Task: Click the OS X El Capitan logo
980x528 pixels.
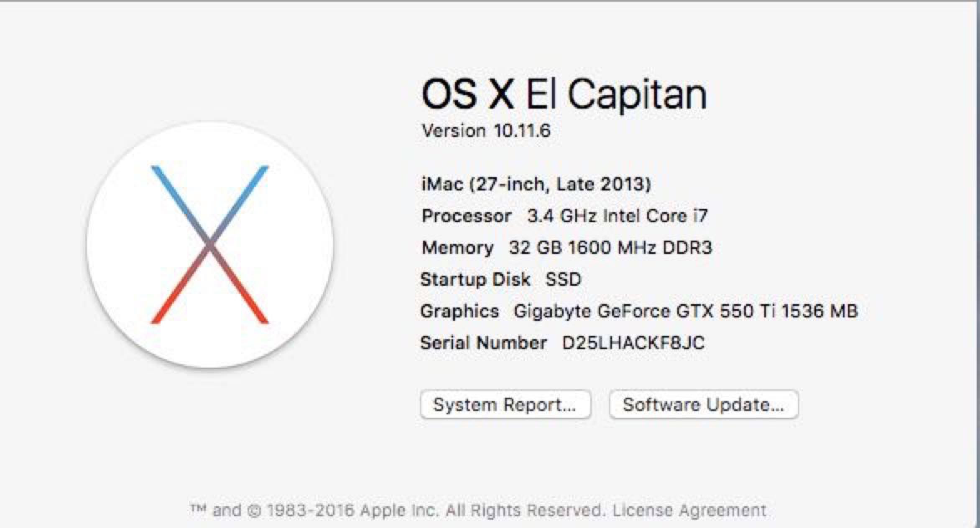Action: point(210,245)
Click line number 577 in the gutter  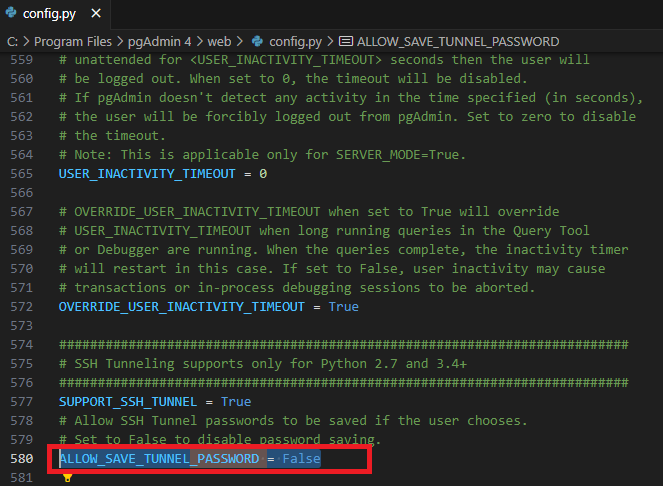pyautogui.click(x=20, y=401)
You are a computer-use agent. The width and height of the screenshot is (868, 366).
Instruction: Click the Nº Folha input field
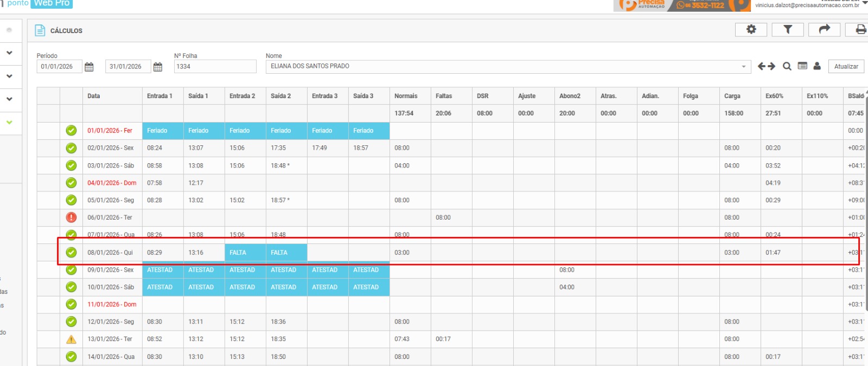215,67
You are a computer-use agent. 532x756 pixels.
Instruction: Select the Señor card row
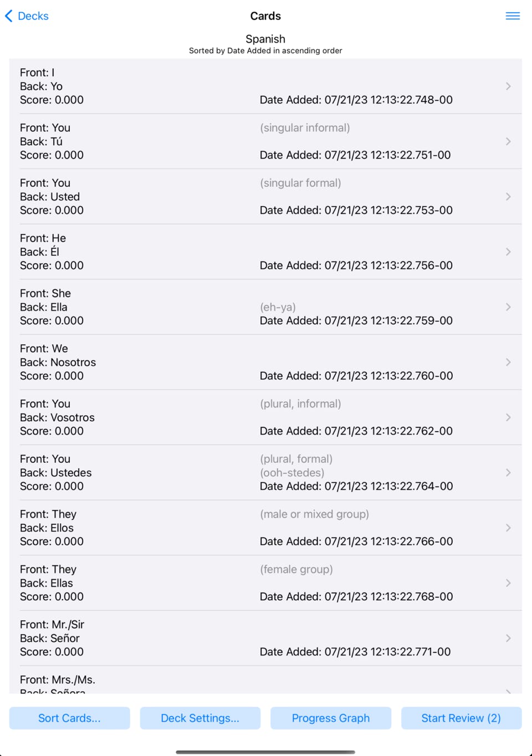pos(265,638)
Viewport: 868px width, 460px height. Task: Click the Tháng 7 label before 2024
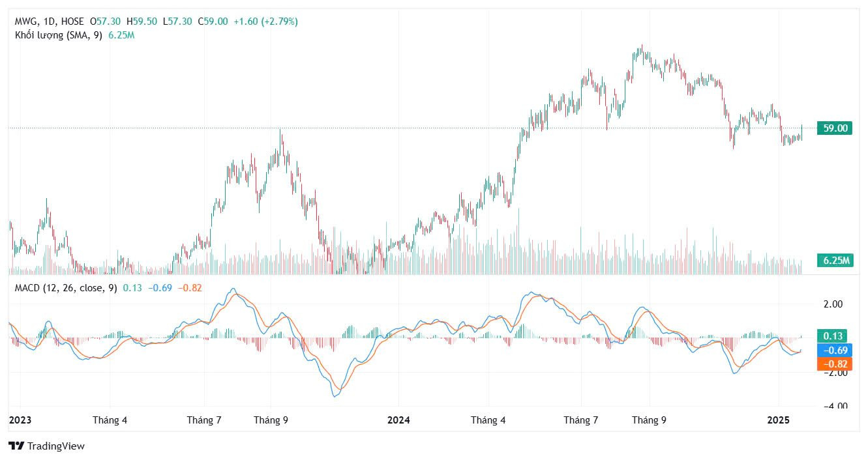pos(204,420)
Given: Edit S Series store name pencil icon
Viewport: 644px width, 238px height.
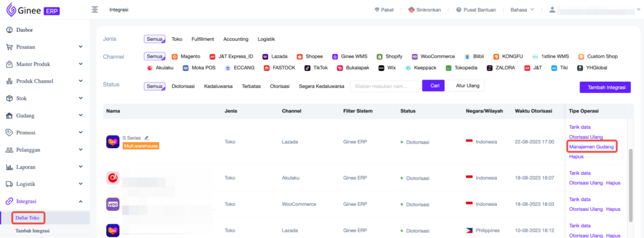Looking at the screenshot, I should pyautogui.click(x=147, y=138).
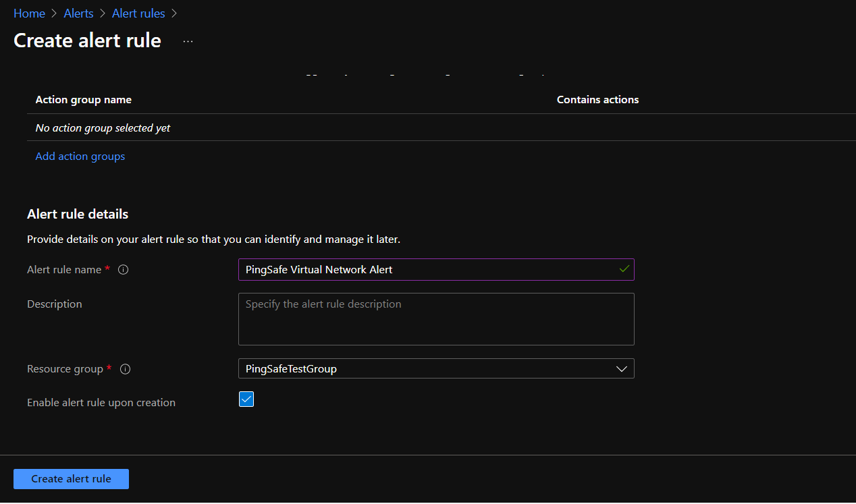Open the Resource group PingSafeTestGroup dropdown
Viewport: 856px width, 504px height.
click(x=425, y=369)
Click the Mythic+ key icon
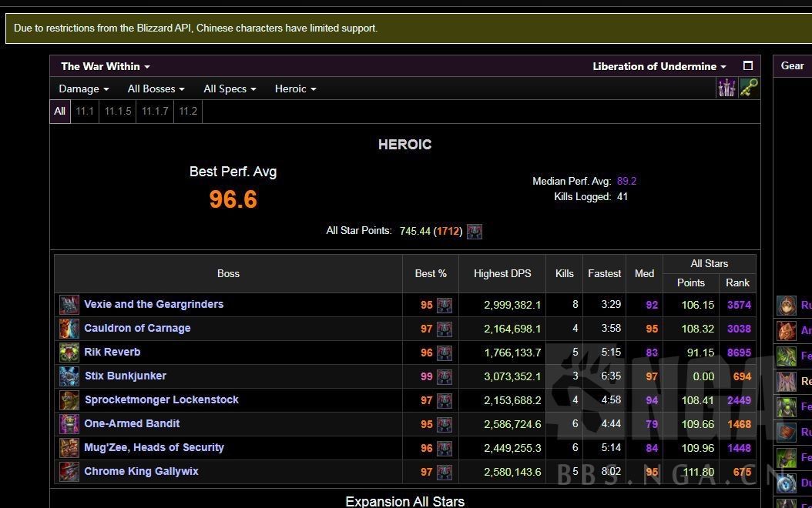 click(x=748, y=88)
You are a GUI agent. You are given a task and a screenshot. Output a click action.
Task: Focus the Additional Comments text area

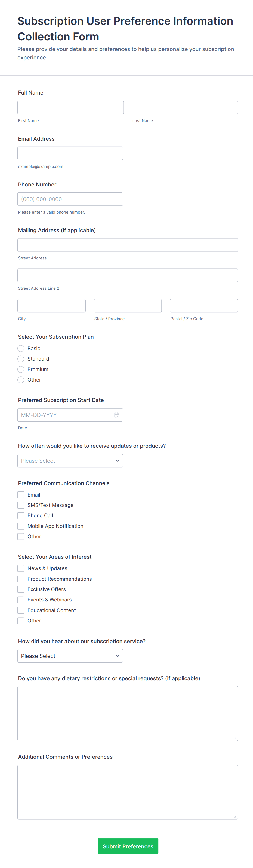pyautogui.click(x=128, y=792)
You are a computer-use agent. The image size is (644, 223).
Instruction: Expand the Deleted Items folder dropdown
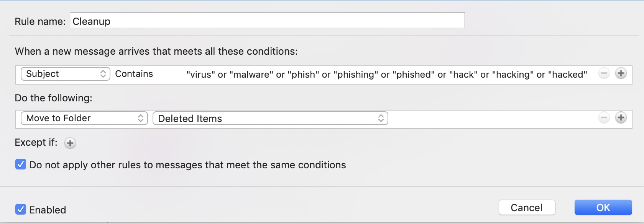click(270, 118)
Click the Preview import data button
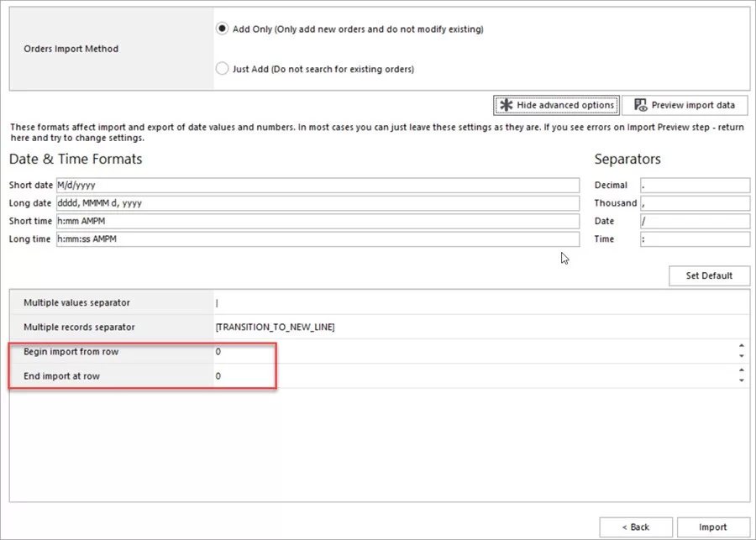 click(x=685, y=105)
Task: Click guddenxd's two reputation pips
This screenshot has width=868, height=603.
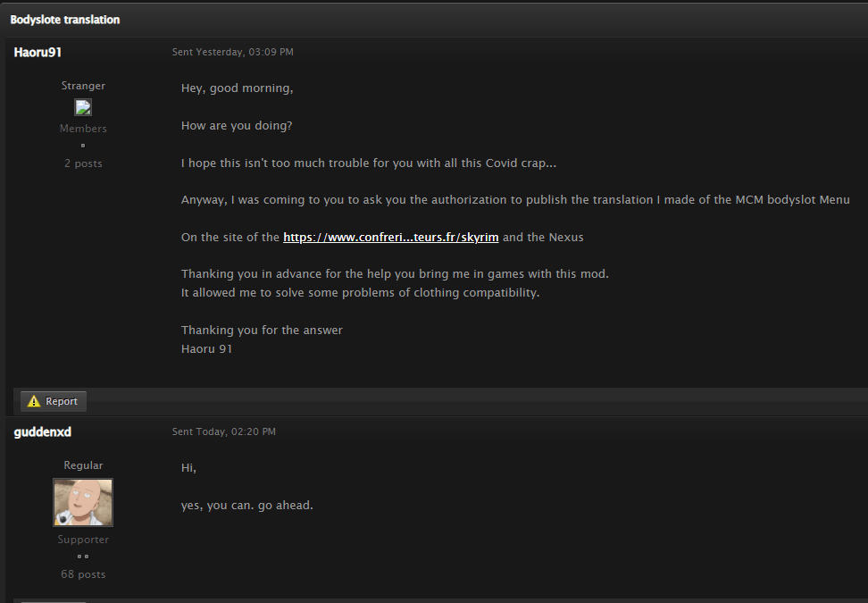Action: 83,557

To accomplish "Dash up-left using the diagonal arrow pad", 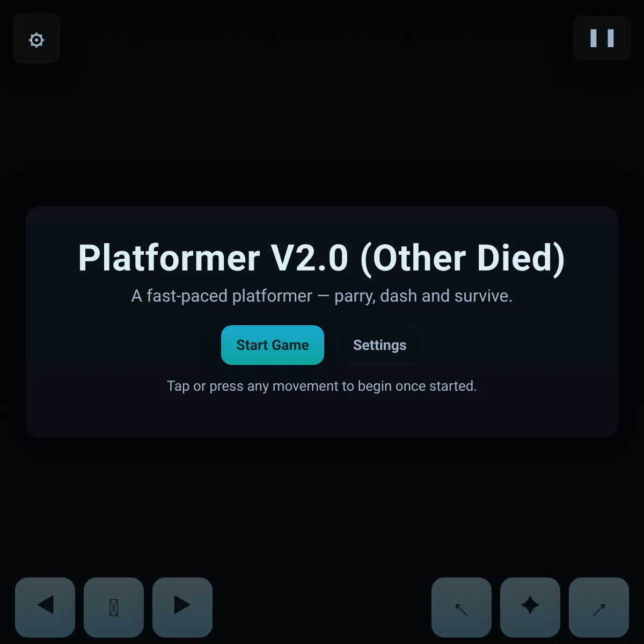I will (462, 608).
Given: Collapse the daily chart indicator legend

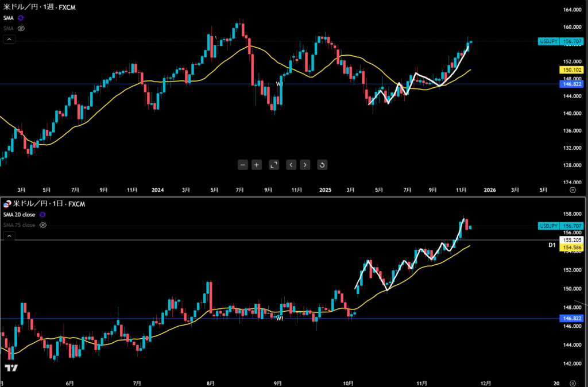Looking at the screenshot, I should [x=9, y=235].
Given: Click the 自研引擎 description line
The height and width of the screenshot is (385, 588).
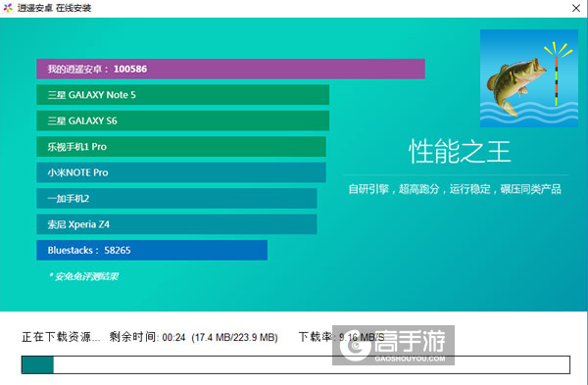Looking at the screenshot, I should (x=455, y=189).
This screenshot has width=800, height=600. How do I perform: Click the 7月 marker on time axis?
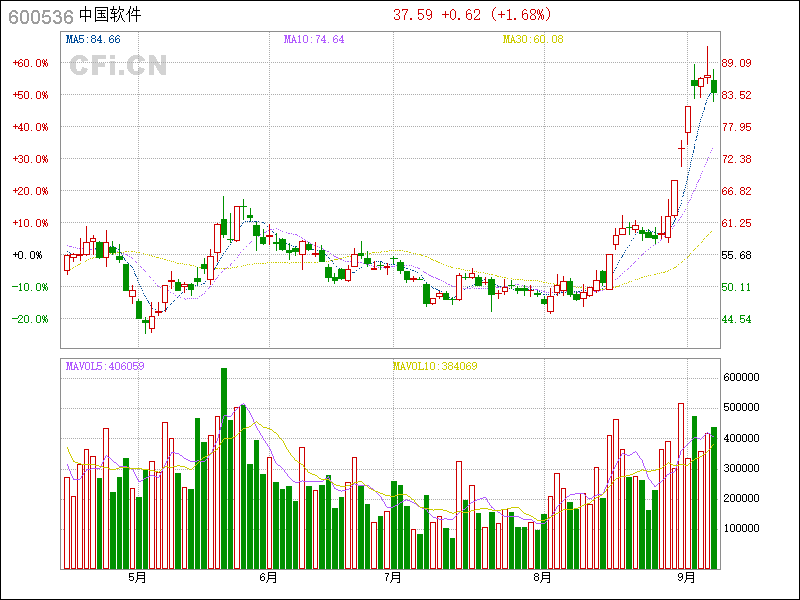[392, 577]
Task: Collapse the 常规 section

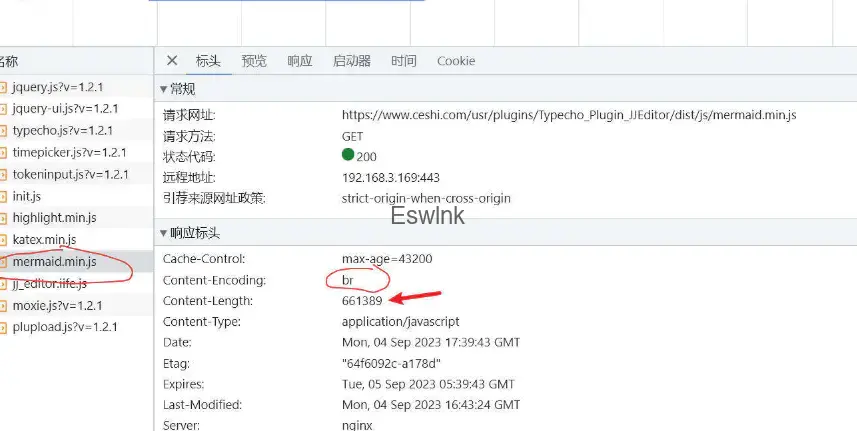Action: pyautogui.click(x=164, y=90)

:::::

- _Action item_
If a line of the records includes the string "computer", copy it out.

- _Output of the exercise_
You are a computer-use agent. The width and height of the screenshot is (868, 366).
You are a computer-use agent. 532x756 pixels.
You are a computer-use agent. The image size is (644, 223).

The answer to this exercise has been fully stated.